第一百十二章 聞歌殢酒,曾對可憐人(3)

字數:5308   加入書籤

A+A-




    進入園中柳林深處,如入含靈蘊秀、蒼鬱翠雅之詩畫境界。

    四人沿著林中一道石階幽徑,信步漫遊,隻見清朗的日照之下,柳蔭蔥蘢,湖光瀲灩,花圃錯落,掩映迷離,遠遠水中央的亭台玲瓏,樓閣高聳,蘭舟輕泛,令人心曠神怡,流連忘返。

    這時,前麵引路的兩名侍女停了腳步,回轉身來,向觥幾仇與焰霓裳斂衽一禮,微微一笑,道:“請觥公子與焰小姐在此稍等,待我等先行去與我家主人稟報,得罪了二位尊客,還望尊客見諒。”

    觥幾仇笑道:“無妨,你們去罷,我們在此看看風景亦是不錯。”

    兩位侍女一溜煙踏上連接湖岸的那道九曲長橋,向坐落在湖水中央的那處宮殿型建築群走去。

    二人站在湖邊柳樹下,放眼看去,但見這柳湖引崆峒山暖泉為湖,環湖植柳,湖麵靜水微瀾,一碧千頃,水天一色,其上亭閣林立,曲徑通幽,翠色醉人。遠遠東麵的湖麵上,靜好的日光中,若幹鴛鴦靜靜的劃動在水麵,有幾個少女與半大的孩子,坐著花花綠綠的畫艇,手撥清波,追逐著湖麵的水鴨,逗弄著那些鴛鴦,沉浸在嬉笑聲裏,在碧光柳色的湖麵上,自由自在地蕩舟放歌,甚是歡快。
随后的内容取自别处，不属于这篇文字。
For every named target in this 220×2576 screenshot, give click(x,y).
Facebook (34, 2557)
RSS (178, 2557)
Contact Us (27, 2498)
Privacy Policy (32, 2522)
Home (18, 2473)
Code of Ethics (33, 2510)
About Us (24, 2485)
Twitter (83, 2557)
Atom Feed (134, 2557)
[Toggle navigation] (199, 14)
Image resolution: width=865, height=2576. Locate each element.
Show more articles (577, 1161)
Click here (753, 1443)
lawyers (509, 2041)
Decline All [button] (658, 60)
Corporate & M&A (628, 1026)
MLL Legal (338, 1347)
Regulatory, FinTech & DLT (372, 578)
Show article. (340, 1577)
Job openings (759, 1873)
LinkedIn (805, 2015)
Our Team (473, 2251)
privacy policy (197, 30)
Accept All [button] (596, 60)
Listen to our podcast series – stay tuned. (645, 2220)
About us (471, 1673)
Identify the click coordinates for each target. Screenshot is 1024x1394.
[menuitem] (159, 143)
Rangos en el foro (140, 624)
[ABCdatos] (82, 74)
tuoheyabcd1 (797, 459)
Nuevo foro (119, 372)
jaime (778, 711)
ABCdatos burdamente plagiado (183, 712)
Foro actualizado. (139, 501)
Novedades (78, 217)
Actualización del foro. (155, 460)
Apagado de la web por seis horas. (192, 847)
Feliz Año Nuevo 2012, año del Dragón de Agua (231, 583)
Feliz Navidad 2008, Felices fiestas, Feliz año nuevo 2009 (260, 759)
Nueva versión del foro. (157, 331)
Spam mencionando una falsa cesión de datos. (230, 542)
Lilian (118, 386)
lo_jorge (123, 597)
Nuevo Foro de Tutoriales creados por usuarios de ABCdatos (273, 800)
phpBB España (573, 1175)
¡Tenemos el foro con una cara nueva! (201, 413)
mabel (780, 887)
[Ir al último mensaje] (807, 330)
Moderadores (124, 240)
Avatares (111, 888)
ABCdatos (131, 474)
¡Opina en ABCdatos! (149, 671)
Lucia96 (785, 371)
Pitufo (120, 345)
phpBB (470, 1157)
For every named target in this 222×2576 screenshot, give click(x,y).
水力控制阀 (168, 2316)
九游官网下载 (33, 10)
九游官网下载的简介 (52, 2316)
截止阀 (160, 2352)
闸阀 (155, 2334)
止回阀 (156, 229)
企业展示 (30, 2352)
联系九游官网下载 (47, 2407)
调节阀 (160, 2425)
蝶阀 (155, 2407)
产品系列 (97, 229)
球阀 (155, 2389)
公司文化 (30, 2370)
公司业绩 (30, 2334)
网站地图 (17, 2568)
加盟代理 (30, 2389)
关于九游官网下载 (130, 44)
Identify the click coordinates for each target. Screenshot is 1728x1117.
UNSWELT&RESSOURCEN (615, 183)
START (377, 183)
    觥幾仇見了,心胸不禁為之一暢,看了一眼焰霓裳,舉起酒葫蘆,美美喝了一大口,詩興大發,口中長吟道:“柳岸濃蔭柳飛煙,水泛碧影水連天。翠枝扶風飛晴雪,不負流水負流年。”吟誦聲中,哈哈長笑,意興高致,舉起酒葫蘆,連喝幾大口,很是暢快。

    焰霓裳初時見他又是喝酒,又是搖頭晃腦,柳眉微蹙,心中著實不喜,待要出聲斥責,此時聽得觥幾仇這首臨時起意吟誦的七言詩句,抬眼見他意興飛揚,疏朗不羈,心緒亦是受到感染,不禁暗自為之傾倒,擊節讚賞,臉上依然未露悲喜,語音緩緩,冷冷道:“柳岸濃蔭柳飛煙,水泛碧影水連天。翠枝扶風飛晴雪,不負流水負流年。嗯,好詩,氣勢也足,哼,沒想到,你這大色鬼,外加大酒鬼,還是一個才子呢,不過,哼,還得加上兩字兒‘流氓’,對,就是這樣,你是流氓加才子!”

    “哈哈,你怎麽不說我是衣冠禽獸呢,哈哈,……”長笑聲中,豪飲美酒,盡顯男兒爽朗之氣,焰霓裳見了,偷偷抿嘴一笑,不再搭理他,自顧觀賞一湖大好的風光。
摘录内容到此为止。